━━ STORED DATA ━━

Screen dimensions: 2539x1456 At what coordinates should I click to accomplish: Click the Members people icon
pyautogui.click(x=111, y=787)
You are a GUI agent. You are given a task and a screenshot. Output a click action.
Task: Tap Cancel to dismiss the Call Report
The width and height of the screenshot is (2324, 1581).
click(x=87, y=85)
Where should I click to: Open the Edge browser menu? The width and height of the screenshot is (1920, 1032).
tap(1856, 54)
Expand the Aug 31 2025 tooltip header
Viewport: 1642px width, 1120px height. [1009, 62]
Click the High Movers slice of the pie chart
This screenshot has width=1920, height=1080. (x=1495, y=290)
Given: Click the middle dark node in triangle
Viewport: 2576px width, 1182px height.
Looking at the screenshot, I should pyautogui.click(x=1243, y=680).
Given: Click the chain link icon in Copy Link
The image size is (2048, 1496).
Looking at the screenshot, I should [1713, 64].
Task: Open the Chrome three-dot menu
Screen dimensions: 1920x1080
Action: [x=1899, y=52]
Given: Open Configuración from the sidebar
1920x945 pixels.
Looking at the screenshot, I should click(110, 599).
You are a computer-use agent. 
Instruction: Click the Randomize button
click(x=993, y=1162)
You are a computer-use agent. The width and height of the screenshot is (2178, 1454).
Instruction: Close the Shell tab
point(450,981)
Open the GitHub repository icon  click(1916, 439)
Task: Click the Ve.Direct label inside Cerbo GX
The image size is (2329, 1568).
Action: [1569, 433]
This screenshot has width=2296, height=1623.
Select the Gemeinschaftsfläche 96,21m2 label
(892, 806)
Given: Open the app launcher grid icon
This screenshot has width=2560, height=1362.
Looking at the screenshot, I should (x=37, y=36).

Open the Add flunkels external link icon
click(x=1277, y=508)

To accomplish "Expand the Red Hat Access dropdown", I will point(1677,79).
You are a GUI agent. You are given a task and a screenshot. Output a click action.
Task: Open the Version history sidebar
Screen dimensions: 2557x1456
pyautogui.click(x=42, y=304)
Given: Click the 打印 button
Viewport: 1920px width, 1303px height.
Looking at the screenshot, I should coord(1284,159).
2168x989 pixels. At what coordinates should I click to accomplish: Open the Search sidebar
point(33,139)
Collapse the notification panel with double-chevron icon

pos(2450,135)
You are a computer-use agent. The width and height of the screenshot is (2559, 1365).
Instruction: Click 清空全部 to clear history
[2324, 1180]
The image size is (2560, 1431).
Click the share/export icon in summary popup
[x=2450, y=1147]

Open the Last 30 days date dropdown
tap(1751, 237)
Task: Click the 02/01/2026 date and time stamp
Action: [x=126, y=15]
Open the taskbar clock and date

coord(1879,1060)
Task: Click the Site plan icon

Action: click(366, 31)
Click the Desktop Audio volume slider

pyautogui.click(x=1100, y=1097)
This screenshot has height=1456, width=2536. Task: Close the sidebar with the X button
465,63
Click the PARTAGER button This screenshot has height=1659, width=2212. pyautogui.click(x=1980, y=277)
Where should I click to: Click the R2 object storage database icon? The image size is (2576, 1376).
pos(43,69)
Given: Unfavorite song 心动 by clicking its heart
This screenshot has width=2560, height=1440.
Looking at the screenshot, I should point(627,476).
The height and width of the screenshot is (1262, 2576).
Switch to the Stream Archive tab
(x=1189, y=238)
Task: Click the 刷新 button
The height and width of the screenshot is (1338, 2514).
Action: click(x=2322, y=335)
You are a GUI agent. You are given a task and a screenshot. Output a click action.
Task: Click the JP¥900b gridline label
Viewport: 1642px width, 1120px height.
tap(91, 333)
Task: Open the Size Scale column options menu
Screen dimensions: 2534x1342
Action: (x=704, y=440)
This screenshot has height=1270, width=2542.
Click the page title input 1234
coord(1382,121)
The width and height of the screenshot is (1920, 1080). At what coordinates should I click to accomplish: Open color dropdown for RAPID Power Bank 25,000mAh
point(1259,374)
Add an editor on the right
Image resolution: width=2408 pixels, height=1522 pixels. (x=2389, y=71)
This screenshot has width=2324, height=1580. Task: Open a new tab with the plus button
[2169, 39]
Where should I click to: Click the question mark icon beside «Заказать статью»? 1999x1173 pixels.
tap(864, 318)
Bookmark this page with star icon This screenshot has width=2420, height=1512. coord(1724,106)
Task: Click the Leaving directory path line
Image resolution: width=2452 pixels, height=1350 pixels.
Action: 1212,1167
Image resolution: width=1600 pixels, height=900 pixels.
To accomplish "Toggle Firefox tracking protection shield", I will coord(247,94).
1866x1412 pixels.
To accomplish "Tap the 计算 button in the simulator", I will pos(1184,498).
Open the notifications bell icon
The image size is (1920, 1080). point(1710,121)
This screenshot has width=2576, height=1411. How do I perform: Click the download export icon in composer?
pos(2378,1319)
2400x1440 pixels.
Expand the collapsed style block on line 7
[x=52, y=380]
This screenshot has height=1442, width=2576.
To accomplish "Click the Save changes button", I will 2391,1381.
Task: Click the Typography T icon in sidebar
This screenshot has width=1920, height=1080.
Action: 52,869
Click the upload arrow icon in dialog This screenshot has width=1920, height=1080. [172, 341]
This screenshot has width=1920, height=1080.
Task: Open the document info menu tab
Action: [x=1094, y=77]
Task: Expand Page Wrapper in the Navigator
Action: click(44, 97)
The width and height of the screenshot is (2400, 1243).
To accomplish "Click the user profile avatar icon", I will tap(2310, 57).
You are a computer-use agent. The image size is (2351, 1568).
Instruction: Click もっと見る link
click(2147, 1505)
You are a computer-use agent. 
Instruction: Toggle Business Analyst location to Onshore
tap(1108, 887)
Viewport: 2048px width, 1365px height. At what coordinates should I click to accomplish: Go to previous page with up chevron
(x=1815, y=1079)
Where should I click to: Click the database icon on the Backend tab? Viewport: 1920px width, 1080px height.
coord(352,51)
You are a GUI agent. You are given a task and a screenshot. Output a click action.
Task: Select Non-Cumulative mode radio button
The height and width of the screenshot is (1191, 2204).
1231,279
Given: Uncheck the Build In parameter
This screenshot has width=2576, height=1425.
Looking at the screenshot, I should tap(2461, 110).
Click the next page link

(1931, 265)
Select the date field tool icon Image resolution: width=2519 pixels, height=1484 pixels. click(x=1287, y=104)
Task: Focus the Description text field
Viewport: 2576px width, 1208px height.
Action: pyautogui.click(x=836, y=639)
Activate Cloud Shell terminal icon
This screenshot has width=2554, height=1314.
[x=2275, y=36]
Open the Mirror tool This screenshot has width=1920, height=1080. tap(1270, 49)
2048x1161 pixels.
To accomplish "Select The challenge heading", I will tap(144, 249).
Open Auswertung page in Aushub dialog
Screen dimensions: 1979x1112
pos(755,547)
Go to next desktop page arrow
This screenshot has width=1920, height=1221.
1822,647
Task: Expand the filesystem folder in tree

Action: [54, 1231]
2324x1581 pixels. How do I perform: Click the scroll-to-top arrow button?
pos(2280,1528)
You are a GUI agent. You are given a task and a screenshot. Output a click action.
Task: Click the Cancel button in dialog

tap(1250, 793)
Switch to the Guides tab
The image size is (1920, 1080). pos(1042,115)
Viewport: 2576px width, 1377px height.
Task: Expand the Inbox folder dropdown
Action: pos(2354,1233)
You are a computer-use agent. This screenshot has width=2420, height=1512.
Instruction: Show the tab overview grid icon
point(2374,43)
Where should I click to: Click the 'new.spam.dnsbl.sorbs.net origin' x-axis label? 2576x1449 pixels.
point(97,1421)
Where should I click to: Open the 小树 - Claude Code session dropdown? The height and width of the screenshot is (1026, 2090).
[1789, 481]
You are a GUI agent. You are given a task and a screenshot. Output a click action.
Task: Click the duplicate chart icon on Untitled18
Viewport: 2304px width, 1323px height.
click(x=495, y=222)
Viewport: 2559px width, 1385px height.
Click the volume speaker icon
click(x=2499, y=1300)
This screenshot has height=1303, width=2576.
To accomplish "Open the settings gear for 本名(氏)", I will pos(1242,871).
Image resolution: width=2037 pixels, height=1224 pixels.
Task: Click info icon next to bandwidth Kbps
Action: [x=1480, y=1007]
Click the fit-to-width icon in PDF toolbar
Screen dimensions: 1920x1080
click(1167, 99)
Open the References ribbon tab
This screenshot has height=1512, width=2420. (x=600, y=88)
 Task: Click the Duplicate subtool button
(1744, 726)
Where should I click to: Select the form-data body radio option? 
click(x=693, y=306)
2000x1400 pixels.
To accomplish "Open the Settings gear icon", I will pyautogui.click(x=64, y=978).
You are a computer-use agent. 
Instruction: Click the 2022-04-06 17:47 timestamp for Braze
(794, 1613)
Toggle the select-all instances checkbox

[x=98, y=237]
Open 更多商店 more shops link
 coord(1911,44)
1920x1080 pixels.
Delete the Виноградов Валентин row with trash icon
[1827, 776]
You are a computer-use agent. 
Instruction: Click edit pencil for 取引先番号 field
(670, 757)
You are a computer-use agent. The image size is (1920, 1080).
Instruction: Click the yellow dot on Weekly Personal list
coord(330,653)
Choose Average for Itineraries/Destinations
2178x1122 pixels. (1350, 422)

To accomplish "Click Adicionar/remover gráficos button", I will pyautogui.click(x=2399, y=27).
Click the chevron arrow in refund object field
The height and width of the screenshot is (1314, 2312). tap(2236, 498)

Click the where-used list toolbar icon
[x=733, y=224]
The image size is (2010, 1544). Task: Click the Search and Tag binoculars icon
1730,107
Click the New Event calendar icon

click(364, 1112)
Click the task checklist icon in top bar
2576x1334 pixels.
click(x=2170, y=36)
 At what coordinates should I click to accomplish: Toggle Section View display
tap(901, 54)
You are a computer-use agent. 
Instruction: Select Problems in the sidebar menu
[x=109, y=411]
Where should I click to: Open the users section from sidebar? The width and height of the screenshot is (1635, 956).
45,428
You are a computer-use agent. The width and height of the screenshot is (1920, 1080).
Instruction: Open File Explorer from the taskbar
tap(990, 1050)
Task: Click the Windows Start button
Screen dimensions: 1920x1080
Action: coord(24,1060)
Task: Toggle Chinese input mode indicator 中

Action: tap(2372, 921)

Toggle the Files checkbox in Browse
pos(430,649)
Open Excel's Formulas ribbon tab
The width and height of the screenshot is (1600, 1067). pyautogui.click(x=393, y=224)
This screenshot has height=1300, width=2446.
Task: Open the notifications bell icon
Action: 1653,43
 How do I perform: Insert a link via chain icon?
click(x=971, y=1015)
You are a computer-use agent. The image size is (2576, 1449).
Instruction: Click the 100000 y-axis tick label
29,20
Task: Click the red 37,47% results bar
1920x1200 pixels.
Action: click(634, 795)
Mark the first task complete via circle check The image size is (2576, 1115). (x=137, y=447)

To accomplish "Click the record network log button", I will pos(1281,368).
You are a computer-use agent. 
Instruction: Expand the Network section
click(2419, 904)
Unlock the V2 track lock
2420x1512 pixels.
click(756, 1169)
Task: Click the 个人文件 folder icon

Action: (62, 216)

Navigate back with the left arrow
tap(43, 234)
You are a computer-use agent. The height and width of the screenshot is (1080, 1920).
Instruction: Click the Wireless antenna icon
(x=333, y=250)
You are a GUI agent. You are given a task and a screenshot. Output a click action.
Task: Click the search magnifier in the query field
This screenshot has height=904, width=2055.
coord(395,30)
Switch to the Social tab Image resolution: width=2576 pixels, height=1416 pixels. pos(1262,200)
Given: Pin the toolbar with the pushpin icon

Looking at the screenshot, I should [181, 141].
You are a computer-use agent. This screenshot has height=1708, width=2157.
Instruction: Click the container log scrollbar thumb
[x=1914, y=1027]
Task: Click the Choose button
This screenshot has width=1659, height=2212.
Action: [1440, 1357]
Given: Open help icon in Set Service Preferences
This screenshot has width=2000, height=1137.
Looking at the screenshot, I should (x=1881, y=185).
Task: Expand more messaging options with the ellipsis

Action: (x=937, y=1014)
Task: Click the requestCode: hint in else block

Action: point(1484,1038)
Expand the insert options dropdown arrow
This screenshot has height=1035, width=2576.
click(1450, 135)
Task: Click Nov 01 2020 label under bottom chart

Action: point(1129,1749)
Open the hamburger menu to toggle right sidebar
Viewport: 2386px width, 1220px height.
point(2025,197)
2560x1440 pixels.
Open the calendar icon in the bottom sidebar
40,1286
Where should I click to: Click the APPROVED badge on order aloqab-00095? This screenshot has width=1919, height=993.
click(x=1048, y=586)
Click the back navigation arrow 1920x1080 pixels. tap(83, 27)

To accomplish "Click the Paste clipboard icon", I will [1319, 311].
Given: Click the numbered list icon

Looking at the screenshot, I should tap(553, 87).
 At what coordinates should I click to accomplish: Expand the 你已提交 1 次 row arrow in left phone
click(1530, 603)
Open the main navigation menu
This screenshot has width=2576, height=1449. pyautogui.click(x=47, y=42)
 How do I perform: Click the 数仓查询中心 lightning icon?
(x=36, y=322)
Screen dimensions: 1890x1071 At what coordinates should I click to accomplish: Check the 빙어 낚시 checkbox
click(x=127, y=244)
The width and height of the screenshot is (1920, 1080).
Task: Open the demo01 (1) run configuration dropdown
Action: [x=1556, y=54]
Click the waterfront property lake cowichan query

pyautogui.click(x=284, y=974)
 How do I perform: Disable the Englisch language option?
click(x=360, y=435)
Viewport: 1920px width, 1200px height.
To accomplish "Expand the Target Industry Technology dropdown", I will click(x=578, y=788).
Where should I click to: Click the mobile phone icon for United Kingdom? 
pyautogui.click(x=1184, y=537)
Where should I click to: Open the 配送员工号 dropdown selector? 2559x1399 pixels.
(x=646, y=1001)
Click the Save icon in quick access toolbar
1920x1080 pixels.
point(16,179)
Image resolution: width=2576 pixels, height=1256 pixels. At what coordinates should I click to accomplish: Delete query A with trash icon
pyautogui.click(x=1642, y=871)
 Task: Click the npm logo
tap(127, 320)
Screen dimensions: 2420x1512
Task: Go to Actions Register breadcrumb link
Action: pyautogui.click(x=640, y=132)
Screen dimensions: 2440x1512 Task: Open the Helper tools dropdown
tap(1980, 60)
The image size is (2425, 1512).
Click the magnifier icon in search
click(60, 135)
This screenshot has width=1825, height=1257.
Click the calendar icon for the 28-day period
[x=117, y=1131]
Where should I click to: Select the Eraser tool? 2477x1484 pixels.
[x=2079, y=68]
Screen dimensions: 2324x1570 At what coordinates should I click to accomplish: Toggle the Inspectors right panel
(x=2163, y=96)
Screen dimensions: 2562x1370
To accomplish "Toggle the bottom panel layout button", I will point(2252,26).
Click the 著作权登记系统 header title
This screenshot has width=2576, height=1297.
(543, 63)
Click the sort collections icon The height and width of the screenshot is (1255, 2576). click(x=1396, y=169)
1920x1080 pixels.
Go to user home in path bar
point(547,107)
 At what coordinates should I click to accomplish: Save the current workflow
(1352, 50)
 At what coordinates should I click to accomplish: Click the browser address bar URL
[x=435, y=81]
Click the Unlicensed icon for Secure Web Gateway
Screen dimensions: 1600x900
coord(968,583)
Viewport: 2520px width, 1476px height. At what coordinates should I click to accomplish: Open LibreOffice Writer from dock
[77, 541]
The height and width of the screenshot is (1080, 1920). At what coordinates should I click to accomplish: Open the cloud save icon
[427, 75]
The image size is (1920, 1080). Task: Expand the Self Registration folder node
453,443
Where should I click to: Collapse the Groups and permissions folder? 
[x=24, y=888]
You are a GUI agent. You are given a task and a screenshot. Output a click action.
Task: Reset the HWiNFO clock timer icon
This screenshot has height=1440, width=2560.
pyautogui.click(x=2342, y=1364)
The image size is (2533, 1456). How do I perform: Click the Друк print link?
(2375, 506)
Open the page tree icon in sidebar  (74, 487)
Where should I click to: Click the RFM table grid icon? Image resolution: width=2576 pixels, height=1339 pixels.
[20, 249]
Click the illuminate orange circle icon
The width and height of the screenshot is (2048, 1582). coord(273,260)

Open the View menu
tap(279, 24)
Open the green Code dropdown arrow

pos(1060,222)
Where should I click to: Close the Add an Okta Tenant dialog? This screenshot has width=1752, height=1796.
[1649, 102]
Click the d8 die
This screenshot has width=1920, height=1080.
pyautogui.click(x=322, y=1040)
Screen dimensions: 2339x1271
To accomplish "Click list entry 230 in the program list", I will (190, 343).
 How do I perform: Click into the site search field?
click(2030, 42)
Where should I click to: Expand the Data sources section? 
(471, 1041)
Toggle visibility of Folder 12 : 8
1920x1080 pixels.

━━━

ACTION ITEM
Set down exactly the lines from the start of the records to the line with "Task: Open the Chrome three-dot menu". Include that line, and add nothing more.

ANSWER BELOW
Screen dimensions: 2539x1456 At what coordinates should I click to accomplish: Click the Members people icon
pyautogui.click(x=111, y=787)
You are a GUI agent. You are given a task and a screenshot. Output a click action.
Task: Tap Cancel to dismiss the Call Report
The width and height of the screenshot is (2324, 1581).
click(x=87, y=85)
Where should I click to: Open the Edge browser menu? The width and height of the screenshot is (1920, 1032).
tap(1856, 54)
Expand the Aug 31 2025 tooltip header
Viewport: 1642px width, 1120px height. [1009, 62]
Click the High Movers slice of the pie chart
This screenshot has width=1920, height=1080. (x=1495, y=290)
Given: Click the middle dark node in triangle
Viewport: 2576px width, 1182px height.
Looking at the screenshot, I should pyautogui.click(x=1243, y=680).
Given: Click the chain link icon in Copy Link
The image size is (2048, 1496).
Looking at the screenshot, I should [1713, 64].
Task: Open the Chrome three-dot menu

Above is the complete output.